Anyway, I replied on my site. I’m tired, and very pissed off.

 

First, my apologies for putting words in your mouth. I’ll take your word for it that you’d have supported this if Kerry did it.

Now to the rebuttal. Asking for judicial review by a FISA judge (which, in the case of warrants, is essentially a rubber stamp) is not asking for a congressional vote, and it’s disingenuous to argue that it is. Just because NSA is doing the spying on US citizens instead of the FBI (or another domestic law enforcement agency) doesn’t automatically make it part of the Article II CiC power—otherwise, the president could do whatever the heck he wanted with the military, foreign or domestic.

As for impeachment, I doubt this Congress would impeach and remove Nixon.
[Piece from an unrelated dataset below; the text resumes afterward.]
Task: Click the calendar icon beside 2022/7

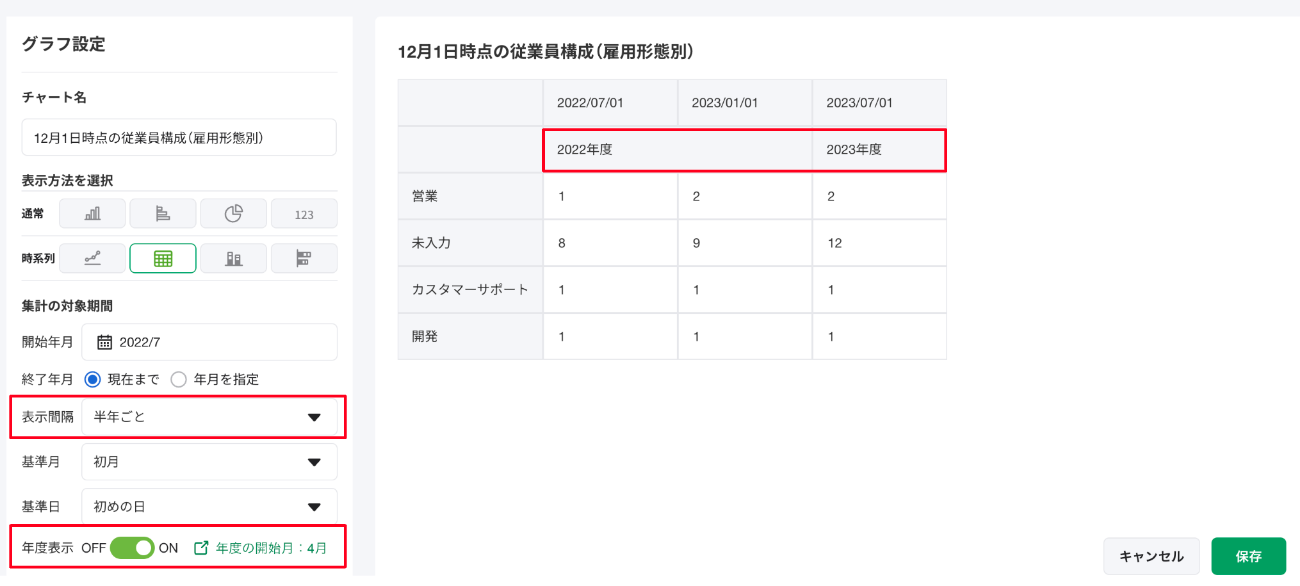Action: tap(104, 342)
And, as for the purse strings, considering that (a) this program wasn’t previously revealed to 90% of Congress and (b) slapping a rider in an appropriations bill last year saying “no funds shall be spent by the NSA to monitor any conversation involving a U.S. citizen within the boundaries of the United States except upon a warrant issued by a federal judge” would be rather improbable in the absence of evidence that such a program existed, that isn’t a lot of support for your argument.

I’m tired, and very pissed off.

Well, at least we’re in agreement on something. Except the pissed off part.

 

Chris:
A very simple question, if I may: are we, or are we not, at war? In either case, what are the appropriate actions to take in order to intercept and interdict any potential threats against our homeland?
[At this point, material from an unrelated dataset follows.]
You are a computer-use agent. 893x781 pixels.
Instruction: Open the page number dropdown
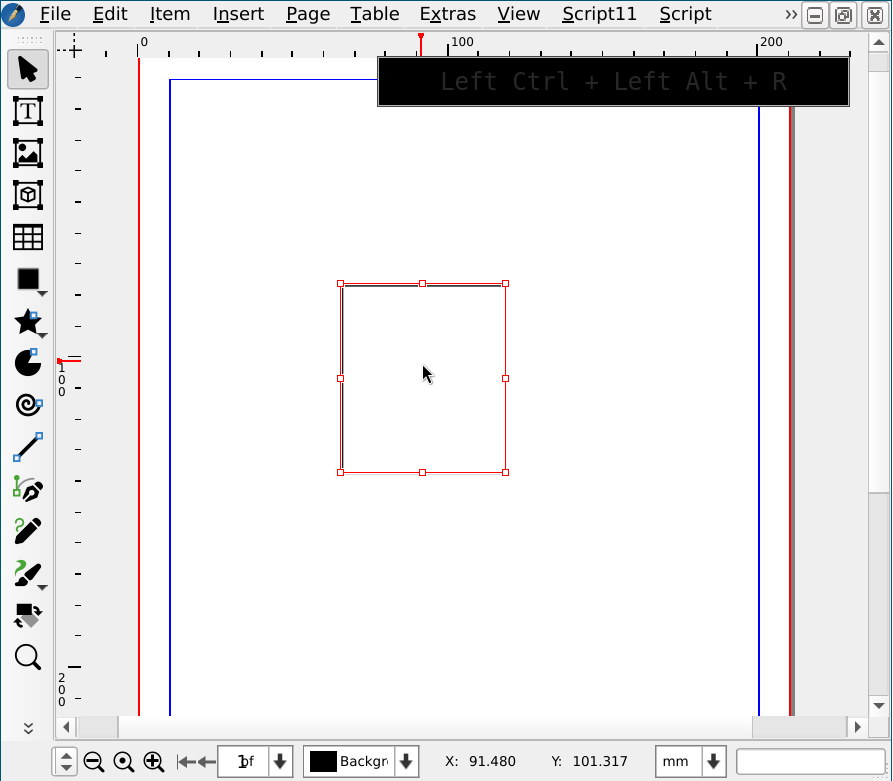coord(280,761)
It seems to me as if you’re making the mistake of thinking that the struggle against international Islamist terrorism, sponsored by rogue regimes in Damascus and Tehran and ostensible “allies” in Riyadh, is a law enforcement matter. We cannot be isolationists and maintain our security – 9/11 showed that fairly definitively. We are not looking at “citizen’s” phone calls, email, etc. in an effort to make arrests; we’re looking for actionable intelligence to prevent further strikes against the homeland.

 

Being at war (and, incidentally, I agree that the AUMF is substantively a declaration of war by Congress) doesn’t exempt the president from either (a) needing specific statutory authority to fundamentally alter the due process normally afforded American citizens under the 4th Amendment or (b) having his actions subject to judicial review and congressional oversight.
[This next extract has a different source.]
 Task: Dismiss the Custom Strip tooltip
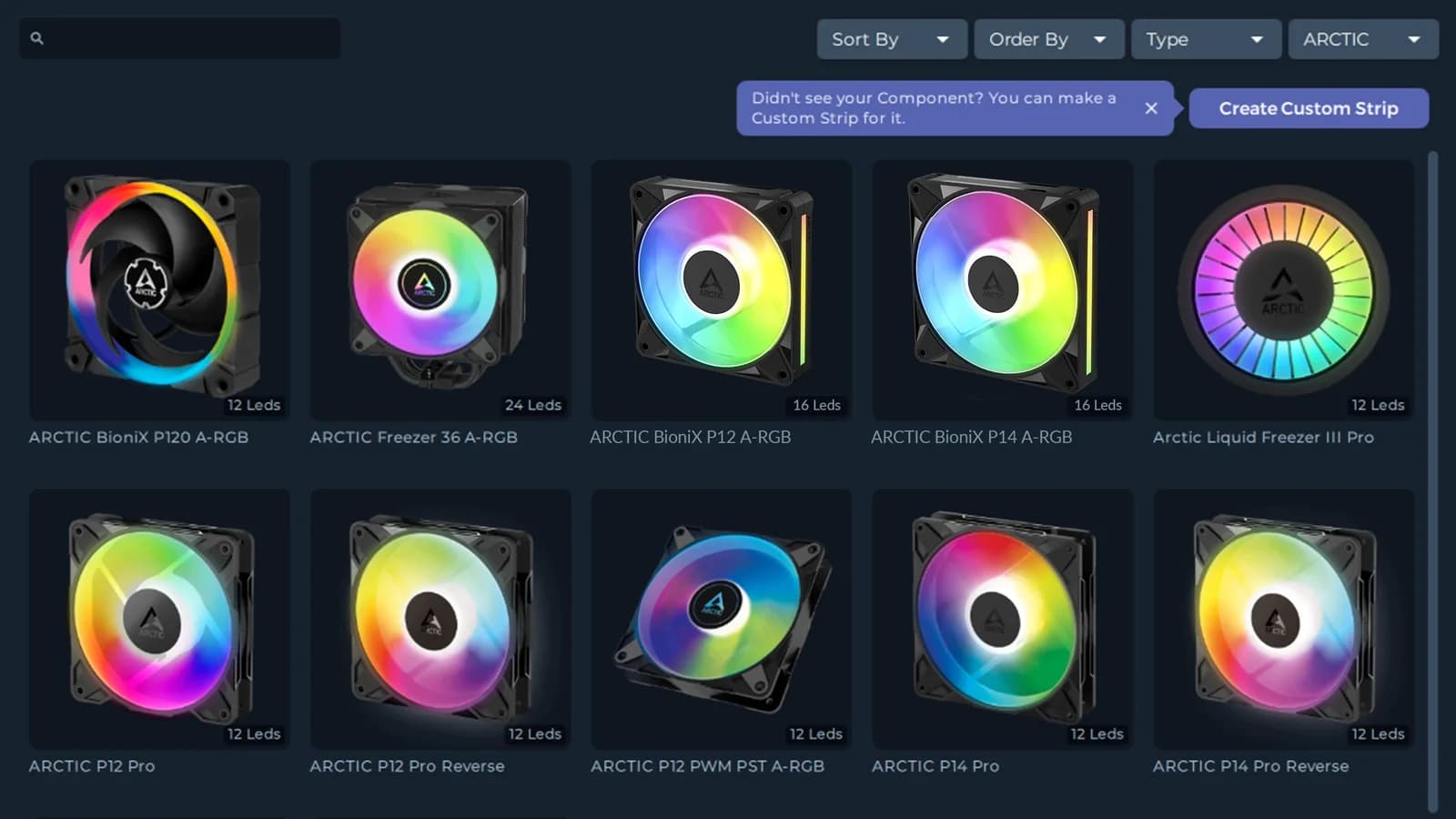(1151, 108)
So, the appropriate action in this case is to get explicit congressional approval for this program.

 

Hm. Anyone who thinks warrantless collection of foreign intelligence information – even from persons in the United States – constitutes any kind of violation of the 4th Amendment has exactly zero familiarity with the relevant case law. See esp. United States v. Duggan, 743 F.2d 59, 72 (2d Cir. 1984) (“virtually every court that had addressed the issue had concluded that the President had the inherent power to collect foreign intelligence information, and that such surveillances constituted an exception to the warrant requirement of the Fourth Amendment.”).

 

There is no question but that the warrantless wiretaps would be legal without FISA. The question is whether by FISA the Congress has captured the field and whether by statute a Congress can usurp a president’s constitutional authority.